Alexa Taskbot

Amazon Starts New Alexa Prize TaskBot Challenge

Amazon announced a new Alexa Prize TaskBot Challenge on Thursday, the latest extension of the contests for voice app developers by the company. The TaskBot Challenge is focused on voice apps capable of completing complex tasks with multiple steps based on conversations with the user.

TaskBot Home Ec

Amazon Alexa and other voice assistants typically handle one command at a time. Alexa and its rivals can complete a series of orders from a single request when it is tied to a pre-arranged routine, but generally, it’s a one-to-one request to errand ratio. The idea of a TaskBot is to augment the conversation between a user and a voice assistant to carry out a broader order. For the Alexa Prize TaskBot Challenge, Amazon is looking for examples around the two themes of home improvement and cooking. These domains, which are reminiscent of a home economics class’s curriculum, offer a lot of examples of deep complexities in simple commands like making a meal or building a small piece of furniture. Interested teams can start submitting their entries from March 17 until April 16. Up to ten participants will be announced by June 11, and each will get a $250,000 research grant and various Amazon tech services. After a year-long competition, the winners will be announced in June 2022. The first-place team will get $500,000, with $100,000 and $50,000 for second and third-place teams.

The TaskBot Challenge was born from Amazon’s interest in improving Alexa’s voice commerce and shopping abilities. Amazon envisions Alexa discussing what a customer should buy for specific goals, like a meal or a home improvement project, then helping them with using buying the materials and guiding them to finishing the project successfully. The challenge is slated to run for three years, with new domains joining the two initial themes over time. The new challenge also requires a multi-modal component, meaning visuals like blueprints or pictures of what the described meal should look like that enhance the voice app’s audio facet.

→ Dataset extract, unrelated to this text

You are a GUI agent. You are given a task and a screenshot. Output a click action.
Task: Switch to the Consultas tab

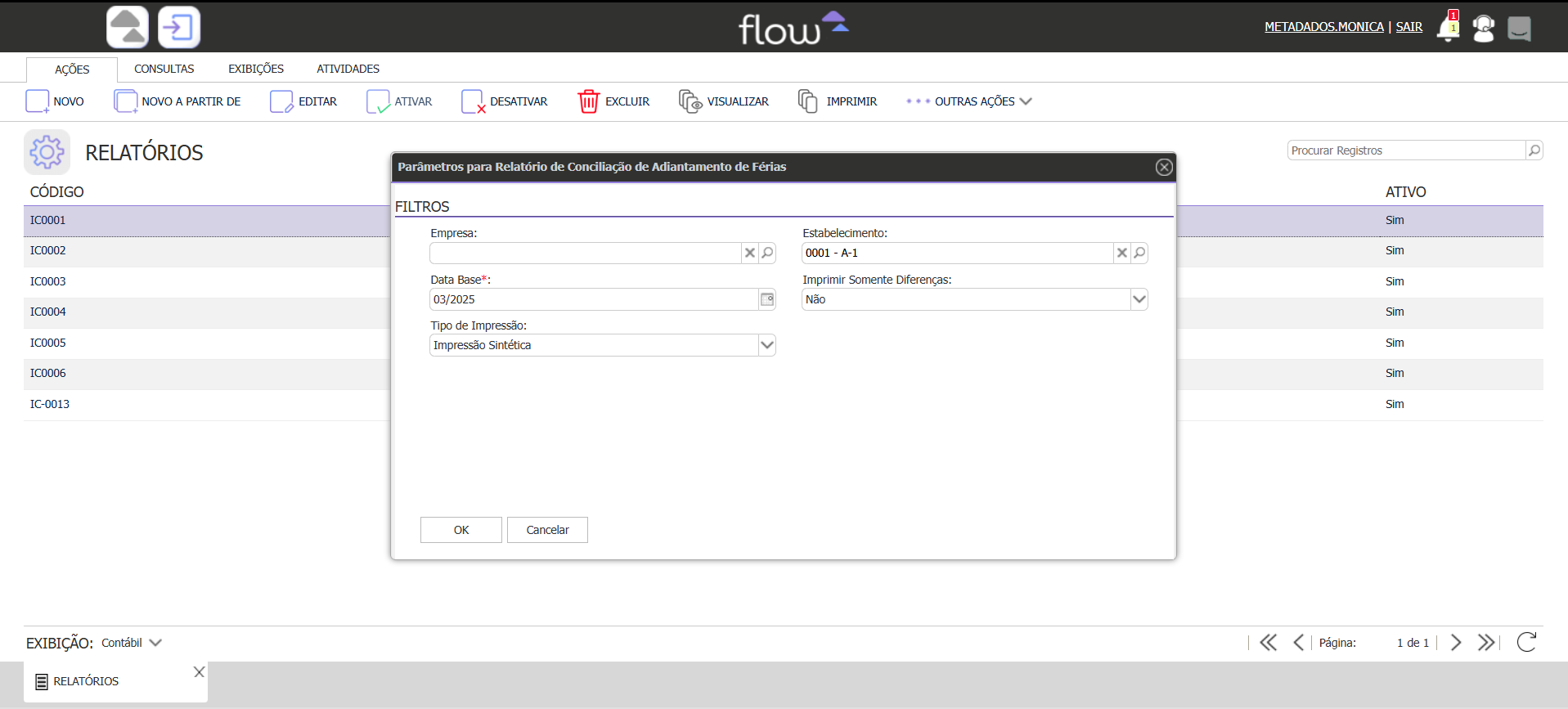164,69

“This new Alexa Prize challenge represents a major step towards Alexa becoming the best digital assistant, by interactively assisting customers to complete everyday tasks, be it in cooking or home improvement,” Alexa Shopping vice president of research and science Yoelle Maarek explained in the announcement. “This is a hard AI challenge and we need to rally the best scientific minds if we want to be successful. I am delighted to see that our scientists and scholars at Amazon are turning once more to the academic community to jointly address it. This is a wonderful example of our customer-obsessed science approach where we push the boundaries of science to help and delight our customers together with academia.”

Challenging Alexa

The new competition represents a combination of current and previous Alexa Prize contests, including the fourth Socialbot contest currently ongoing. Emory University won the third edition of the competition, earning $500,000 for its Emora socialbot. Emory followed the University of California, Davis, and its Gunrock socialbot and the University of Washington’s Sounding Board program to the top spot. And the socialbot challenge is only one of several Alexa contests. The Art Museum Alexa Skill won $20,000 in the Alexa Skills Challenge: Alexa Conversations contest in January. Last month, Amazon completed the Brazil-exclusive first Alexa Accessibility Award, with Memória Sonora (Memory Sound), an audio card-matching game designed for people in cognitive rehabilitation, taking the top spot. The new contest’s multi-modal component was the focus of a whole contest as well, with celebrity voice guessing game Voice Blast coming in first earlier this year. The new TaskBot Challenge could open up a whole new arena for improving Alexa skills, however, with major potential improvements in Alexa’s voice commerce features.

“Customers worldwide interact with Alexa billions of times each week. Those interactions are goal-directed, such as ‘Alexa, what’s the weather forecast for tomorrow?’ or ‘Alexa, did the Lakers win last night?’ But increasingly customers want to go beyond these exchanges, to more complex, multimodal, multi-step tasks,” Alexa AI vice president Prem Natarajan said. “Just as the existing Alexa Prize Grand Challenge is focused on advancing digital assistants’ ability to conduct multi-turn, open domain conversations, this new challenge will focus on what’s required of digital assistants to competently complete multi-step tasks for customers.”